2024 Open Source AI Models Analysis——Llama, Qwen, Mistral AI, DeepSeek

本内容同时提供以下语言的翻译：简体中文。

This article introduces the Qwen series models, including Qwen 1.5, Qwen 2, and Qwen 2.5, which were released at different times and offer various model scales, achieving significant progress in performance, multilingual capabilities, context length, and safety. Additionally, Qwen has launched specialized models for vision-language, multimodal reasoning, and audio processing, such as Qwen2-VL, QVQ-72B-Preview, and Qwen2-Audio, further expanding the models’ application scope. The Llama series models, from Llama 3 to Llama 3.1, Llama 3.2, and Llama 3.3, have continuously broken through barriers in parameter scale, context length, and performance, with Llama 3.1 405B version becoming one of the largest open-source large language models. The DeepSeek series models include DeepSeek LLM, DeepSeek-Coder, DeepSeekMath, DeepSeek-VL, DeepSeek-V2, DeepSeek-Coder-V2, DeepSeek-VL2, and DeepSeek-V3, demonstrating exceptional capabilities in multilingual processing, code generation, mathematical reasoning, and vision-language processing, with significant improvements in both performance and efficiency. The Mistral AI series models, including Mistral Large, Mistral Small, Pixtral Large, Mixtral 8x22B, Mistral NeMo, Codestral Mamba, and Mathstral, excel in multilingual reasoning, multimodal processing, programming tasks, and mathematical reasoning, achieving a balance between cost and performance.

Qwen

Qwen 1.5 Series Models

Release Date: February 4, 2024

Model Variants:

Qwen1.5-0.5B
Qwen1.5-1.8B
Qwen1.5-4B
Qwen1.5-7B
Qwen1.5-14B
Qwen1.5-32B
Qwen1.5-72B
Qwen1.5-110B
Qwen1.5-MoE

Detailed Information:
The Qwen 1.5 series models were released during the Lunar New Year, aiming to provide enhanced model performance and improve developer experience. This series includes multiple Base and Chat models of various scales, along with an MoE model. All models support a context length of 32K tokens. Furthermore, the Qwen 1.5 series models demonstrate excellent multilingual capabilities, supporting multiple languages including Arabic, Spanish, French, Japanese, Korean, and Thai.

Qwen 2 Series Models

Release Date: June 7, 2024

Model Variants:

Qwen2-0.5B
Qwen2-1.5B
Qwen2-7B
Qwen2-57B-A14B
Qwen2-72B
Qwen2-VL (capable of understanding long videos for video-based Q&A, dialogue, and content creation)
Qwen2-Audio (accepts audio and text inputs, generating text outputs with features like voice chat without requiring ASR modules)

Detailed Information:
The Qwen 2 series represents a major upgrade from Qwen 1.5, adding support for 27 languages and achieving leading performance across multiple evaluation benchmarks. The series shows significant improvements in code and mathematical capabilities, with context lengths up to 128K tokens (Qwen2-72B-Instruct). Additionally, Qwen 2 series models demonstrate safety performance comparable to GPT-4, significantly outperforming other models.

Qwen 2.5 Series Models

Release Date: September 19, 2024

Model Variants:

Qwen2.5-0.5B
Qwen2.5-1.5B
Qwen2.5-3B
Qwen2.5-7B
Qwen2.5-14B
Qwen2.5-32B
Qwen2.5-72B
Qwen2.5-Coder (1.5B, 7B, 32B)
Qwen2.5-Math (1.5B, 7B, 72B)

Detailed Information:
The Qwen 2.5 series surpasses Llama in performance, particularly in programming (HumanEval 85+) and mathematical abilities (MATH 80+). These models support context lengths up to 128K and can generate up to 8K content. Notably, Qwen2.5-72B outperforms the 405B-parameter Llama3.1-405B in multiple core tasks. The series includes specialized subseries for programming and mathematical tasks: Qwen2.5-Coder and Qwen2.5-Math.

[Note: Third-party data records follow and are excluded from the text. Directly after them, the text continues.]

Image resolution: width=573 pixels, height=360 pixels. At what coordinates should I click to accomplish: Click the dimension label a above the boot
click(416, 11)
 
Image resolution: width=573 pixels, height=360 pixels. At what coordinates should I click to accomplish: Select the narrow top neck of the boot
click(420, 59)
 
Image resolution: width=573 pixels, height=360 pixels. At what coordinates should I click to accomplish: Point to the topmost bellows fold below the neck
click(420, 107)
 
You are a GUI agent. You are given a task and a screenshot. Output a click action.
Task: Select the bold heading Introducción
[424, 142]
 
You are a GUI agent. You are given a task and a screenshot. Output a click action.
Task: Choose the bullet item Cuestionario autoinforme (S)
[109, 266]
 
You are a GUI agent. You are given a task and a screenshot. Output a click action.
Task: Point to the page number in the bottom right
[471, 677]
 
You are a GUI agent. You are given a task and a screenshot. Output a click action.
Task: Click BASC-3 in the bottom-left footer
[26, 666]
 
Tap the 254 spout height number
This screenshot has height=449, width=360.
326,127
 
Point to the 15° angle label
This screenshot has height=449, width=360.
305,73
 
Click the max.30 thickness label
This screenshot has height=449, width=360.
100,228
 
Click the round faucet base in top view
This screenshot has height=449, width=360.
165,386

Extended Open Source Models

Qwen2-VL-72B Vision-Language Model:

Release Date: August 29, 2024
Model Variant: Qwen2-VL-72B
Detailed Information: Qwen2-VL-72B is a vision-language model capable of recognizing images of various resolutions and aspect ratios, understanding long videos over 20 minutes, and possessing visual agent capabilities for operating phones and robots. It became the highest-scoring open-source model on the LMSYSChatbotArenaLeaderboard globally.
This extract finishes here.